■ REQUEST: Switch "red" to "blue" in the items from the line with "Where should I click to: Click the bold" to the line with "This screenshot has width=1532, height=710.", both included. Give back only those lines, with everything else left unchanged.
--- start of GIVEN INFORMATION ---
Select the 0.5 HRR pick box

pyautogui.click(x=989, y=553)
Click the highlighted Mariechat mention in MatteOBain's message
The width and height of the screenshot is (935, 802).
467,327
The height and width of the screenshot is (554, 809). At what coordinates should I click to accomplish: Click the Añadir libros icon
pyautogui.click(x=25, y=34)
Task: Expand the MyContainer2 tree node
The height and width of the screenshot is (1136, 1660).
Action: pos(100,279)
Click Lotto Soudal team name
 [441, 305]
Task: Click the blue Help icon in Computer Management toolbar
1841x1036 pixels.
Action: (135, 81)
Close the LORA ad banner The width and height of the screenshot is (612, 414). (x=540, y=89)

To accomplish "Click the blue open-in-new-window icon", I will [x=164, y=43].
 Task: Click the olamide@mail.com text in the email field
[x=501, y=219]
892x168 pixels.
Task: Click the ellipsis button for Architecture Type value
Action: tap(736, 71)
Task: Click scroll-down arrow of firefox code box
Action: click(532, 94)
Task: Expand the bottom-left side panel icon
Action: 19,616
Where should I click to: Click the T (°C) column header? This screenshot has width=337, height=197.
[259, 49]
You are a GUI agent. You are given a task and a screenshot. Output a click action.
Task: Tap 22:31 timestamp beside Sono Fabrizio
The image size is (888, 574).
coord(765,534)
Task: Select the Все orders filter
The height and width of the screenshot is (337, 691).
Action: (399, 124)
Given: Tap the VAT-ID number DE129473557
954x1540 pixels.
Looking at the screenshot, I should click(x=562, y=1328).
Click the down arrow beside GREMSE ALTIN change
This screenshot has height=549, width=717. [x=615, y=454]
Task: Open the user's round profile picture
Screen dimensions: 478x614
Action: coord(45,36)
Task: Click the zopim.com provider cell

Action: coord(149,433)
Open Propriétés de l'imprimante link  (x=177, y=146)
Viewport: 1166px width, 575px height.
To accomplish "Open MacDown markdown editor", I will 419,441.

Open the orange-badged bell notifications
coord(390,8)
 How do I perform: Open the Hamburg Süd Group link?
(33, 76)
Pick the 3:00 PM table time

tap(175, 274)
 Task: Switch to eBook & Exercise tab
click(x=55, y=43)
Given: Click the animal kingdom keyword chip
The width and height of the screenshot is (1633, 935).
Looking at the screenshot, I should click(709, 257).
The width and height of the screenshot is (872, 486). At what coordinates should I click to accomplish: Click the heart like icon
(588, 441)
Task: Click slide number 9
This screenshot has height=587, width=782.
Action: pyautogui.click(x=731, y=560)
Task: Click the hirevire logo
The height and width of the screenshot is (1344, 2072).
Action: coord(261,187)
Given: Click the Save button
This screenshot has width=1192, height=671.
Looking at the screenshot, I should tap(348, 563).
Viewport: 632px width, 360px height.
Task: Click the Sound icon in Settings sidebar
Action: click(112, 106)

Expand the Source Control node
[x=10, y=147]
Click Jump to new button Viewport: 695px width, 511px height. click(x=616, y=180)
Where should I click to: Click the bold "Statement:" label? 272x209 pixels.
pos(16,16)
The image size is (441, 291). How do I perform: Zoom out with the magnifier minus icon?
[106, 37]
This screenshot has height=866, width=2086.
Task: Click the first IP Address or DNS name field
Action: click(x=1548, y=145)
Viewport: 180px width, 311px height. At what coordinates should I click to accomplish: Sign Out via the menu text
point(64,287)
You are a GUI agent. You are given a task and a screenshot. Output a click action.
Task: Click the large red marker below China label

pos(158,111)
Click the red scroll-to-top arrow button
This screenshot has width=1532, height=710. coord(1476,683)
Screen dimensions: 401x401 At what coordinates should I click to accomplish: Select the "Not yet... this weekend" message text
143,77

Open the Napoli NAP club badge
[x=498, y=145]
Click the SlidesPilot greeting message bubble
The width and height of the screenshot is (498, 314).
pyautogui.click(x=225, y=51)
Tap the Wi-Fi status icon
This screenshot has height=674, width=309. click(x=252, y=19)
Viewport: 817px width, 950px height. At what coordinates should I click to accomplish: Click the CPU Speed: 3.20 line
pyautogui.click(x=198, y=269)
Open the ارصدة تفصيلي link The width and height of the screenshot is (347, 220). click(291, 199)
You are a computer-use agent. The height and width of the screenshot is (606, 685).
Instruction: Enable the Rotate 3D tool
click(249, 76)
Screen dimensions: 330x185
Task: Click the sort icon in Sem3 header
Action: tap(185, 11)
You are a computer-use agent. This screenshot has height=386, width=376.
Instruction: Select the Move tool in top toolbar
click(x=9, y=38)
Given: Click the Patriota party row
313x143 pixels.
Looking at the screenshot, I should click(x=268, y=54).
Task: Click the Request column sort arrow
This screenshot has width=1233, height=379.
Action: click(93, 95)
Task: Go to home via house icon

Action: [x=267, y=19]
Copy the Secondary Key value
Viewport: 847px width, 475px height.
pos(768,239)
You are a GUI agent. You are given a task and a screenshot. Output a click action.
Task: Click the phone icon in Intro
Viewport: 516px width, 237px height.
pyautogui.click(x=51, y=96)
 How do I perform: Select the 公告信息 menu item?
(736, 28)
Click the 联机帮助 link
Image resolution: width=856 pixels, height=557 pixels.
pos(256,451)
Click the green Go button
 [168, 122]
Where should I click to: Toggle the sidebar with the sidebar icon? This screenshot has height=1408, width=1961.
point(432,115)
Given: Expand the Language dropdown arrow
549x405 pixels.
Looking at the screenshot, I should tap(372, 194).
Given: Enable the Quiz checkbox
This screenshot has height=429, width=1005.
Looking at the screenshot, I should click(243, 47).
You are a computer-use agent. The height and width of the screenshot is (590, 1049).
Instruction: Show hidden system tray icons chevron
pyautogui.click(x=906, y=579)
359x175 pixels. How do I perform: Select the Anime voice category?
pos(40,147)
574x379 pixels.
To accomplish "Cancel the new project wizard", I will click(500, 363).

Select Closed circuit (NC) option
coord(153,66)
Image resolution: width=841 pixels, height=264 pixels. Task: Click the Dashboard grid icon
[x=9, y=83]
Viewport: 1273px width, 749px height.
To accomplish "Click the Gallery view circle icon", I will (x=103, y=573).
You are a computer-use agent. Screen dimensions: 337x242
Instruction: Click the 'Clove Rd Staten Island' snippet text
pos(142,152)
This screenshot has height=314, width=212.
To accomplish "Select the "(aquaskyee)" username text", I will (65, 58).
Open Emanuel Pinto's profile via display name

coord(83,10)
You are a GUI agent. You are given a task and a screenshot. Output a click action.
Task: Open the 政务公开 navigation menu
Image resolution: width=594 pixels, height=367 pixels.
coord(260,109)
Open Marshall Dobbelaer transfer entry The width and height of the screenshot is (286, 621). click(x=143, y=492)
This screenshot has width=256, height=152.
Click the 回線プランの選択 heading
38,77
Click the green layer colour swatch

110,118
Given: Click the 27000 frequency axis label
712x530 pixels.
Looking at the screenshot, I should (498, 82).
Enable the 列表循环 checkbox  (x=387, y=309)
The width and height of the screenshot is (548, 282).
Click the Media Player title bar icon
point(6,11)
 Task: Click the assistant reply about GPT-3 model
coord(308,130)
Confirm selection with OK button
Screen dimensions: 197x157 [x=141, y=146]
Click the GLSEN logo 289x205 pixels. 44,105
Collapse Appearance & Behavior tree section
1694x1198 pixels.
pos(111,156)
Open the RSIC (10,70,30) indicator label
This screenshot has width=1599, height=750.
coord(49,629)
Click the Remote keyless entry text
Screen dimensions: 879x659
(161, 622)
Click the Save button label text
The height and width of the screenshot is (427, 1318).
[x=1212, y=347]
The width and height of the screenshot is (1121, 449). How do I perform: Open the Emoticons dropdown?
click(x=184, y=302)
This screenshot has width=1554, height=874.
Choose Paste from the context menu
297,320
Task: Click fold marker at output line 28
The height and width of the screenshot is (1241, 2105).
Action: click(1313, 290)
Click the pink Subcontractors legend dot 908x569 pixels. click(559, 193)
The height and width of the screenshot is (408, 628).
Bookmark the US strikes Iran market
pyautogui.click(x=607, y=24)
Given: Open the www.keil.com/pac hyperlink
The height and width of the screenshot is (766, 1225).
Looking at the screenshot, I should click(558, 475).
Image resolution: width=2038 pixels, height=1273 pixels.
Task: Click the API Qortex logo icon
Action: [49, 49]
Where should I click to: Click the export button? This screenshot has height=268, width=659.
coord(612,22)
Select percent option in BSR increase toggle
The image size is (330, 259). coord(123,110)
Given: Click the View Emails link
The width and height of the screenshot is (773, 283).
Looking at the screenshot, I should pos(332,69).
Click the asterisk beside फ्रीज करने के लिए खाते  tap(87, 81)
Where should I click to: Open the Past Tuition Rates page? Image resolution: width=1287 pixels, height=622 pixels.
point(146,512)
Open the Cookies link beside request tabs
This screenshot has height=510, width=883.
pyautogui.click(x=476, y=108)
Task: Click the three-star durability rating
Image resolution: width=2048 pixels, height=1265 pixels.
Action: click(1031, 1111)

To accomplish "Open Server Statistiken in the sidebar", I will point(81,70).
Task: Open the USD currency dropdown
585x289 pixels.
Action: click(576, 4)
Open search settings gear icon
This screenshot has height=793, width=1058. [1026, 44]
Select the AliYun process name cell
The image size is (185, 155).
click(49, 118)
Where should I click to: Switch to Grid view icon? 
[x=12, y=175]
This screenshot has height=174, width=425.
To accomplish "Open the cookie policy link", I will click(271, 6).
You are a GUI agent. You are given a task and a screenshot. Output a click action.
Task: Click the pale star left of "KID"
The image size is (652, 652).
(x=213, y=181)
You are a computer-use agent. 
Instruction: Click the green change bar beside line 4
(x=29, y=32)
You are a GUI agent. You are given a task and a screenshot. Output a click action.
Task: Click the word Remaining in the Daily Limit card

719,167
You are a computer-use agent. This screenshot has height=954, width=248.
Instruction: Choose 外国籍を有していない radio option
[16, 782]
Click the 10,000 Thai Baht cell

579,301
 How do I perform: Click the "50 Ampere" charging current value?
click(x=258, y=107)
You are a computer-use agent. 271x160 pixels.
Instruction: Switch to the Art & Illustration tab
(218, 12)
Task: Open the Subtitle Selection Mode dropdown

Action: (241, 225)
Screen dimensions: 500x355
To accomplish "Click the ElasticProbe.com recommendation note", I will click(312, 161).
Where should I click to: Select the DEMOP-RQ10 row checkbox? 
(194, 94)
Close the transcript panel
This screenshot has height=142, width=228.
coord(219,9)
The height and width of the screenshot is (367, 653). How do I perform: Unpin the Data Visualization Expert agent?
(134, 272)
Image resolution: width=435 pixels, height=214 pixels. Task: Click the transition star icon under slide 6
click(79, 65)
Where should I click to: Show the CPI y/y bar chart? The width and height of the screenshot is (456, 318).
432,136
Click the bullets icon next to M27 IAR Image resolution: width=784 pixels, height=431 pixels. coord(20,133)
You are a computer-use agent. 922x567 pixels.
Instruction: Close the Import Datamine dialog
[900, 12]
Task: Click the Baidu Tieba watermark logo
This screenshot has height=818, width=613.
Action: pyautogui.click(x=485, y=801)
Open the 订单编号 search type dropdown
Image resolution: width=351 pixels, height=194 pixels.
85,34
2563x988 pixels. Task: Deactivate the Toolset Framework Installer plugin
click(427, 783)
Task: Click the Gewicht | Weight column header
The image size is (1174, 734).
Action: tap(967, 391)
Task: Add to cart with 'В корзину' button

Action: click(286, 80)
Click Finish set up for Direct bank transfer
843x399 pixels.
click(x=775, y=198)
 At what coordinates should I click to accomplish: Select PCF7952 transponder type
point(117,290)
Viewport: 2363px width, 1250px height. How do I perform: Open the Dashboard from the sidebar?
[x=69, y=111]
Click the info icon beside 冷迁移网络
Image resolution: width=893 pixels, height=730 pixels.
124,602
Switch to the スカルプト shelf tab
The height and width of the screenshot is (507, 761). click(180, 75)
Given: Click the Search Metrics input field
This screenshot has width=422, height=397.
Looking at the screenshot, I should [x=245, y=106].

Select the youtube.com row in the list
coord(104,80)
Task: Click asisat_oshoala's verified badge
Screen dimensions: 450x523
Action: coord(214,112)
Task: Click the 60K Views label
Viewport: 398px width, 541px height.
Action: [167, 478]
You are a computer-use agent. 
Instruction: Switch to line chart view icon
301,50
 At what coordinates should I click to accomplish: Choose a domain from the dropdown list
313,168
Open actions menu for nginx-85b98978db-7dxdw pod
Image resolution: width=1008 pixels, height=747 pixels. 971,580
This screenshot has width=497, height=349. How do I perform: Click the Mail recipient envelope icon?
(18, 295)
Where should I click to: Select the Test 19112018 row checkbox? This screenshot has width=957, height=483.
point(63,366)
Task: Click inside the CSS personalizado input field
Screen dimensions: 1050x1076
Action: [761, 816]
--- end of GIVEN INFORMATION ---
■ RESULT:
Where should I click to: Click the bold "Statement:" label? 272x209 pixels.
pos(16,16)
The image size is (441, 291). How do I perform: Zoom out with the magnifier minus icon?
[106, 37]
This screenshot has height=866, width=2086.
Task: Click the first IP Address or DNS name field
Action: click(x=1548, y=145)
Viewport: 180px width, 311px height. At what coordinates should I click to accomplish: Sign Out via the menu text
point(64,287)
You are a GUI agent. You are given a task and a screenshot. Output a click action.
Task: Click the large blue marker below China label

pos(158,111)
Click the blue scroll-to-top arrow button
This screenshot has width=1532, height=710. coord(1476,683)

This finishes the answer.